Monckton Milnes' friends included Thomas Campbell, F. D. Maurice, John Sterling, Christopher Wordsworth, Samuel Rogers, Walter Savage Landor, Sydney Smith, Cardinal Wiseman, David Gray, Algernon Charles Swinburne and JW. He was a lavish entertainer, particularly in his later years at his London home, 16 Upper Brook Street. He was among those who attended JW's famous Sunday breakfasts (#03432), and in 1877 was invited by JW to a concert being given by Mlle Nita Gaïtano at the Leyland's home, 49 Princes Gate, on 6 July, JW baiting him with the prospect of seeing Harmony in Blue and Gold: The Peacock Room (YMSM 178) (#09153). Like JW, he was a member of The Arts Club from 1865 until his death in 1885.

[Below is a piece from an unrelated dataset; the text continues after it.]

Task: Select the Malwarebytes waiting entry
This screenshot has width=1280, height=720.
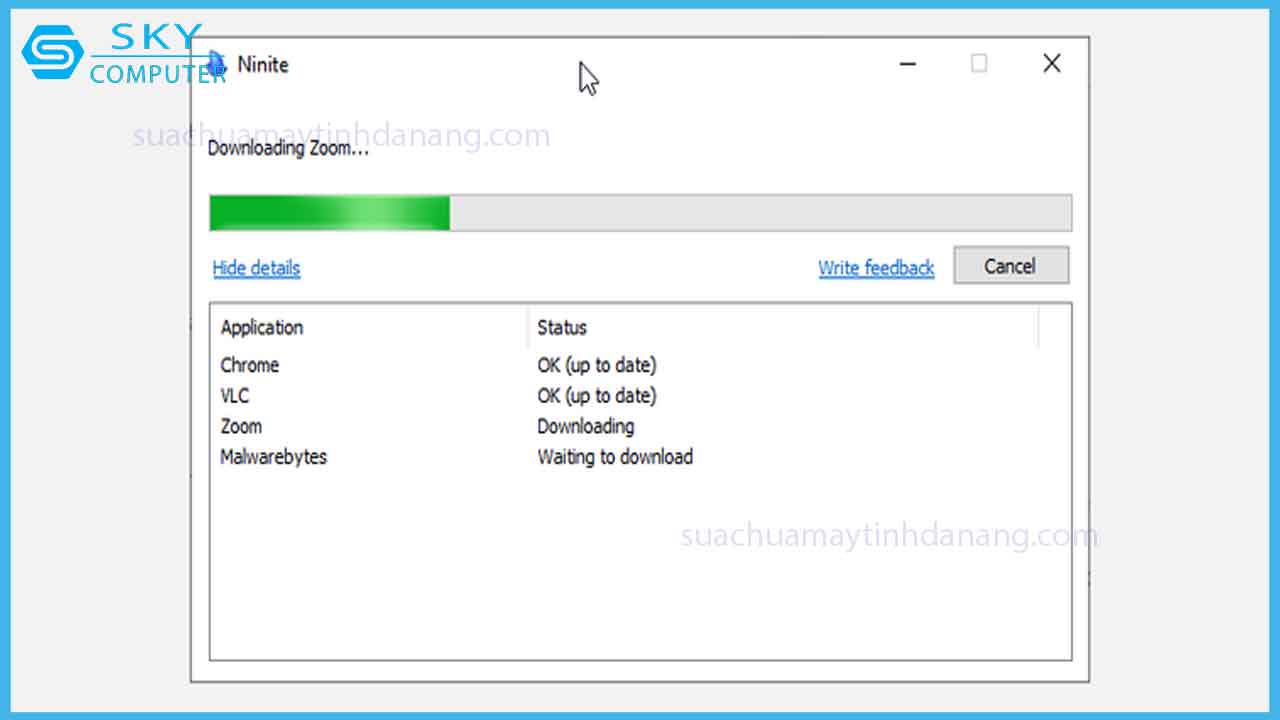Action: pos(273,457)
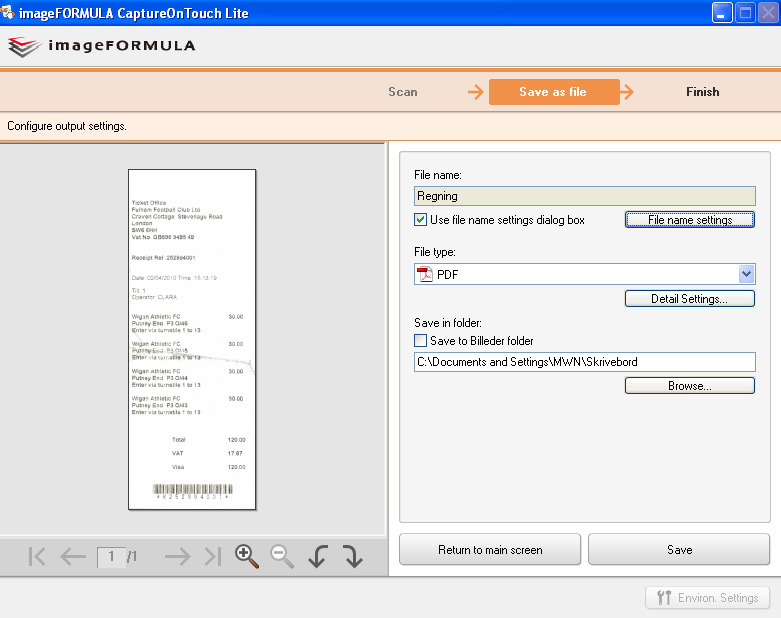Open Detail Settings for PDF

coord(690,299)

The list of publications brought out by Monckton Milnes was impressive, his poetic works consisting of Memorials of a Tour in some parts of Greece, chiefly Poetical (London, 1834), Memorials of a Residence on the Continent, and Historical Poems (London, 1838), Poems of many Years (London, 1838), Poetry for the People, and other Poems (London, 1840), Poems, Legendary and Historical (London, 1844) and Palm Leaves (London, 1844). His prose writings include A Speech on the Ballot, delivered in the House of Commons (London, 1839), Thoughts on Purity of Election (London, 1842), Life and Letters of John Keats (1848), Address on Social Economy (London, 1862) and Monographs (London, 1873). He also contributed articles to papers and journals such as the Times, Athenæum, Westminster Review and Edinburgh Review.
Bibliography:
Doyle, Francis Hastings, Reminiscences and Opinions, 1813-1885, London, 1886; Records of The Arts Club, London; Reid, T. Wemyss, The Life, Letters and Friendships of Richard Monckton Milnes, first Lord Houghton, London, 1890; Dictionary of National Biography Online, Oxford, 1997 (accessed 2003); Merrill, Linda, The Peacock Room. A Cultural Biography, New Haven and London, 1998.